The work suggests that a similar approach could allow ordinary human cells to grow into limitless tissues for transplants. Until now, the only human cells thought fecund enough for the purpose of transplant growth were rare, primitive cells called stem cells.
A few cells, including bacterial and cancer cells have previously been shown to replicate forever in the laboratory. But most healthy mammalian cells managed just a few dozen divisions before they stopped, a process known as replicative senescence. This was thought to be a fundamental property programmed into the genetics of each cell.
But two research teams at University College London found that some rat cells stop dividing only because of the mixture of nutrients in which they are grown. Given a more optimal brew, the cells managed as many as hundreds of divisions without signs of ill health.

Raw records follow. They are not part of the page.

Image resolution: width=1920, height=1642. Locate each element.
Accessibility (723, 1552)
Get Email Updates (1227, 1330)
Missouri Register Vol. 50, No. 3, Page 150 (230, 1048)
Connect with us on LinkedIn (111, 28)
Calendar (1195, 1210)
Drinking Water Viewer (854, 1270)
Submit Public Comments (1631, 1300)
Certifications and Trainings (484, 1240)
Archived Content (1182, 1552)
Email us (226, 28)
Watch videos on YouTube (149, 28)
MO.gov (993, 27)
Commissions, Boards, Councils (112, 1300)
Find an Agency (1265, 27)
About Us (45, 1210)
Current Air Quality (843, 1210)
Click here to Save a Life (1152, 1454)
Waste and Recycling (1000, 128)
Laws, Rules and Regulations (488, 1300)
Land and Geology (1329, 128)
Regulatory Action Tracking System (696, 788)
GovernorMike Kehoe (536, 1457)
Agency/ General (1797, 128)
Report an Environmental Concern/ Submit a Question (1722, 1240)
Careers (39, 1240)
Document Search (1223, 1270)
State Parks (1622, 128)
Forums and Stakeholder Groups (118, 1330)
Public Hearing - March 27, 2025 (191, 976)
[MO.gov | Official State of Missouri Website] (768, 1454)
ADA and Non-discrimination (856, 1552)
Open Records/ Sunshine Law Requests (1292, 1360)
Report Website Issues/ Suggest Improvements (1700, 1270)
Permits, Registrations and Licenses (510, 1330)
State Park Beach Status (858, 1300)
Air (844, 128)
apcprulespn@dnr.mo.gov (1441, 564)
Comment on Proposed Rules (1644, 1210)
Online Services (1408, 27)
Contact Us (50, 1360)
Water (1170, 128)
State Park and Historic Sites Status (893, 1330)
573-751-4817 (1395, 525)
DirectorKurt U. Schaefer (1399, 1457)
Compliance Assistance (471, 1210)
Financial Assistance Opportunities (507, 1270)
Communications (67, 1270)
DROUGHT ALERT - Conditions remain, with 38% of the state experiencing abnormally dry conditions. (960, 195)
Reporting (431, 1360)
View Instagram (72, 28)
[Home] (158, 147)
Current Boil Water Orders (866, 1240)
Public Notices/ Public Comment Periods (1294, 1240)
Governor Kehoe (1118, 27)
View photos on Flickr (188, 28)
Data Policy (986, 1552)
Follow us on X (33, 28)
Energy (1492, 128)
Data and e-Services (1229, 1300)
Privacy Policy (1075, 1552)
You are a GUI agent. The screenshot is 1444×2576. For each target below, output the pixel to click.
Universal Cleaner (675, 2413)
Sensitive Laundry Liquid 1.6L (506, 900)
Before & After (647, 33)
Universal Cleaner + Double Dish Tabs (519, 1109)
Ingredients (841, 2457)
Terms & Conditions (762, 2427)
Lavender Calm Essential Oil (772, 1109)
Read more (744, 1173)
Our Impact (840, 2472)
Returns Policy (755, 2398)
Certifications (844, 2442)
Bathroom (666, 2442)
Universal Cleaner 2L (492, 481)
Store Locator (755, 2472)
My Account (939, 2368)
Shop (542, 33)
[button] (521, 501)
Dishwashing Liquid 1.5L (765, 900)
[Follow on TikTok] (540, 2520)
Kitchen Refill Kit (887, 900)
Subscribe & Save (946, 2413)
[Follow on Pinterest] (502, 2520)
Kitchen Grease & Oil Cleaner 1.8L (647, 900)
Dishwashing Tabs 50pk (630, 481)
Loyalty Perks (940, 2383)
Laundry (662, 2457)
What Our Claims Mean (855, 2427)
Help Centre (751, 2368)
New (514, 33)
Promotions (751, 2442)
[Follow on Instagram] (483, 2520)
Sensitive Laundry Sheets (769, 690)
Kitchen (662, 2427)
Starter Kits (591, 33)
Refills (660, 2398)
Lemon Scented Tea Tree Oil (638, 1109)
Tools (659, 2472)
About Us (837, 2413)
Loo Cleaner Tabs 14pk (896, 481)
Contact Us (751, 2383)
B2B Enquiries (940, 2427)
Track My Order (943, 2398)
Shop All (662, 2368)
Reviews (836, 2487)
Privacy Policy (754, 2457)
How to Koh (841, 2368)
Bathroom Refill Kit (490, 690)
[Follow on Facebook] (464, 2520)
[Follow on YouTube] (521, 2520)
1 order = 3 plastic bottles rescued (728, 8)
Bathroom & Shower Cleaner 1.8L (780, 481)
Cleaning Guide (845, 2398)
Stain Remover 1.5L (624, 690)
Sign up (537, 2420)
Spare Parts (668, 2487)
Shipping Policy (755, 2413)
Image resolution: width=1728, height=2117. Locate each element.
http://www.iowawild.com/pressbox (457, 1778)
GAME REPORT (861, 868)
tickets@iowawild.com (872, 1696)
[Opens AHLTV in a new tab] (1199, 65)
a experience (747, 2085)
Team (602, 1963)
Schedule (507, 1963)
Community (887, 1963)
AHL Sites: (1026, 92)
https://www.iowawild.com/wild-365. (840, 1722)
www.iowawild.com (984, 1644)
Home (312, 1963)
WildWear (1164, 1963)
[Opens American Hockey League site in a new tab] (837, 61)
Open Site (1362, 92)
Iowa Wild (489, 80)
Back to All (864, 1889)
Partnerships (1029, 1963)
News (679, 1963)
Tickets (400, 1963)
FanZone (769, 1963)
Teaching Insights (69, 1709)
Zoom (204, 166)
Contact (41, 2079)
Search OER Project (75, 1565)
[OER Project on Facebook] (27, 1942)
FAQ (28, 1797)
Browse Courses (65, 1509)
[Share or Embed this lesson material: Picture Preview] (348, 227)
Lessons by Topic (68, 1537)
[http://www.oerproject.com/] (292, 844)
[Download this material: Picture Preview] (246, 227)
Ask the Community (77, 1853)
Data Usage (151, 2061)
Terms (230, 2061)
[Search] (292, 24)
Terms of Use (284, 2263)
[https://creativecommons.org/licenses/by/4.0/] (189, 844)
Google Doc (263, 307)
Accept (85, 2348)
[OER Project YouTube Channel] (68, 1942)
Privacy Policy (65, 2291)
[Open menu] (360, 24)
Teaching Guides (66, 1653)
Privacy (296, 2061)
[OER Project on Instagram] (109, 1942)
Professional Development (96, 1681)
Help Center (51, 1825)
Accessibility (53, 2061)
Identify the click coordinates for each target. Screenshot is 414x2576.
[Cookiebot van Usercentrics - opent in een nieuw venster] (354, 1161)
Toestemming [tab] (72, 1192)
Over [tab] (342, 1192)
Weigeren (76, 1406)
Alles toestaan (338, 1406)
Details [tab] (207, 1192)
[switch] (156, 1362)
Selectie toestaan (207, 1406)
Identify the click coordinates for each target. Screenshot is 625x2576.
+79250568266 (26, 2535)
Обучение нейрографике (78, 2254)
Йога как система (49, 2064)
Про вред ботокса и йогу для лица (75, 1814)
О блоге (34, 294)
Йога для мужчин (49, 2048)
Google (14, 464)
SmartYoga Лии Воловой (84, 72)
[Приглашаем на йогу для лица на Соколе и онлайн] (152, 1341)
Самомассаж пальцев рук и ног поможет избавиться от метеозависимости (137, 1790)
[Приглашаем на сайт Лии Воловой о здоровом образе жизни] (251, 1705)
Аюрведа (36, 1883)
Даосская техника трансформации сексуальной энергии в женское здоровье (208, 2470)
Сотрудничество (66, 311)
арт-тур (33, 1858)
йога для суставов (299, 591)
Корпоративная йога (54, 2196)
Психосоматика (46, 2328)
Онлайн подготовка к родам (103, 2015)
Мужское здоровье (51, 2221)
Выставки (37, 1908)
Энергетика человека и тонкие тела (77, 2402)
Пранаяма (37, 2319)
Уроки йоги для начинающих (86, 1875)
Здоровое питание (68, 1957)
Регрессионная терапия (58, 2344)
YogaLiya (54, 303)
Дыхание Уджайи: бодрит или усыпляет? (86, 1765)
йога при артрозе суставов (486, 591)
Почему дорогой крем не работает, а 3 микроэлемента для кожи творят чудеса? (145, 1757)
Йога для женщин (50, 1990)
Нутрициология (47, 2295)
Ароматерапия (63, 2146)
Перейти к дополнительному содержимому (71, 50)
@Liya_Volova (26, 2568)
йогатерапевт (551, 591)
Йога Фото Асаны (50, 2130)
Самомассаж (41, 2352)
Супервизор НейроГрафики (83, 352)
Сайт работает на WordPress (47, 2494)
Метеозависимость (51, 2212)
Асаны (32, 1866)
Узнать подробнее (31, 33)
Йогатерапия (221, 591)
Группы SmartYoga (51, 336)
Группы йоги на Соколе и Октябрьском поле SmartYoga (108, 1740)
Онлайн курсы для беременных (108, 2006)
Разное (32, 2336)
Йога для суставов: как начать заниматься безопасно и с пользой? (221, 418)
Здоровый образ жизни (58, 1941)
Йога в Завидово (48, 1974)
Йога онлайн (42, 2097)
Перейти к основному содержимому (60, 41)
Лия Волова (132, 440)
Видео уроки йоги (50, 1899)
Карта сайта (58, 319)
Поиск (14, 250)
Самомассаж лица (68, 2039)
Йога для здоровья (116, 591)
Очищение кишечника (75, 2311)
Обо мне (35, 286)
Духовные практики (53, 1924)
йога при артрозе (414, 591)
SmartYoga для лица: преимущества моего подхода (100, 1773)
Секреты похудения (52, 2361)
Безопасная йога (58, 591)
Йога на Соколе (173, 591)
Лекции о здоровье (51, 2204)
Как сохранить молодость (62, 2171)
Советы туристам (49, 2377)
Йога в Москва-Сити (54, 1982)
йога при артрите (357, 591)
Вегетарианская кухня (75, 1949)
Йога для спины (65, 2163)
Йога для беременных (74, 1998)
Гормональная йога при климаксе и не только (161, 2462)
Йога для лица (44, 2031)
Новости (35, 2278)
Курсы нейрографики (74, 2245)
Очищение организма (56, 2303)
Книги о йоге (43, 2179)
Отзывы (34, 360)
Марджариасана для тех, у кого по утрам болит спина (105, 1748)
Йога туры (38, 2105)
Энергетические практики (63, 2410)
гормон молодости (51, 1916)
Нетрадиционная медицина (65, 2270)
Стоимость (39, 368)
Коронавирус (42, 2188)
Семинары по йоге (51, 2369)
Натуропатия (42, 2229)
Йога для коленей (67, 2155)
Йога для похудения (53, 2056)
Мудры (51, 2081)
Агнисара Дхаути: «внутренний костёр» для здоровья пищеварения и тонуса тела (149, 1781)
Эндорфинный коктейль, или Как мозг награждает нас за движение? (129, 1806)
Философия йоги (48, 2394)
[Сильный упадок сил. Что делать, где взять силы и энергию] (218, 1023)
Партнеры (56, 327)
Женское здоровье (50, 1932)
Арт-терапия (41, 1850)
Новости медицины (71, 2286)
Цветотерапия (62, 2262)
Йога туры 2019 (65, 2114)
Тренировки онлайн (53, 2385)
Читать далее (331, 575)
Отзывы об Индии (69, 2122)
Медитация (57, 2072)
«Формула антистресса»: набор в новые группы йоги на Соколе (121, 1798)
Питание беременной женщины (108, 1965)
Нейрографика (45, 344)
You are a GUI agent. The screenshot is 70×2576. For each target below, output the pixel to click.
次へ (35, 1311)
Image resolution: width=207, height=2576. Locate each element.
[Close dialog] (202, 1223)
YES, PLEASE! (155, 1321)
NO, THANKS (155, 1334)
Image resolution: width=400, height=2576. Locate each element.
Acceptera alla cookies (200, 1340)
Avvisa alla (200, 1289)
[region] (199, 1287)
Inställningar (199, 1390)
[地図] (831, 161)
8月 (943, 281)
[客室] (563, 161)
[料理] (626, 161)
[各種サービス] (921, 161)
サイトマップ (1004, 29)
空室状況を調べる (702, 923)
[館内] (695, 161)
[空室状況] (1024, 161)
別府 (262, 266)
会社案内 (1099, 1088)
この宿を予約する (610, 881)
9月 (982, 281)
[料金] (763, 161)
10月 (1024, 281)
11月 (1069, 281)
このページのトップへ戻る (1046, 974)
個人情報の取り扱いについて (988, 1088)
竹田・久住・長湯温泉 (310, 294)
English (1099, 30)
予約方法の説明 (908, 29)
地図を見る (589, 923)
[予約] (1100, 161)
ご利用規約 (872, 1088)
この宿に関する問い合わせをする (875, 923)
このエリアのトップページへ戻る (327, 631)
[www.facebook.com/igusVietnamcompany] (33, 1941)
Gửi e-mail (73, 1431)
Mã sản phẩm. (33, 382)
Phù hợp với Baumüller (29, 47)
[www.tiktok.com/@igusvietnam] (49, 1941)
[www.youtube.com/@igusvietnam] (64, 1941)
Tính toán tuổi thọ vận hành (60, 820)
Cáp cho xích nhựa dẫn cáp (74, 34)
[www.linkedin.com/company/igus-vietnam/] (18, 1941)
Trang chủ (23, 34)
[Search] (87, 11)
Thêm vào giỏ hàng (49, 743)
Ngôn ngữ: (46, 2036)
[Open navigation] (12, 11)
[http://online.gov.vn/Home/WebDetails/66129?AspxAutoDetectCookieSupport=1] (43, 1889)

"The cells have a much greater capacity to grow than anyone imagined," says one of the researchers, Dean Tang, who has since moved to the University of Texas in Smithville. And the cells were able to make the leap to immortality without taking on the undesirable characteristics of cancer cells, such as uncontrollable growth.
Human cells have an additional barrier to unfettered replication - most lack the chromosome repair enzyme called telomerase that rat cells possess. But the work suggests that correcting this single defect and finding appropriate growth broth could allow cells to grow indefinitely.
"There may be no fundamental obstacles to tissue engineering with normal human cells," says cell biologist Woodring Wright at the University of Texas Southwestern Medical Center in Dallas.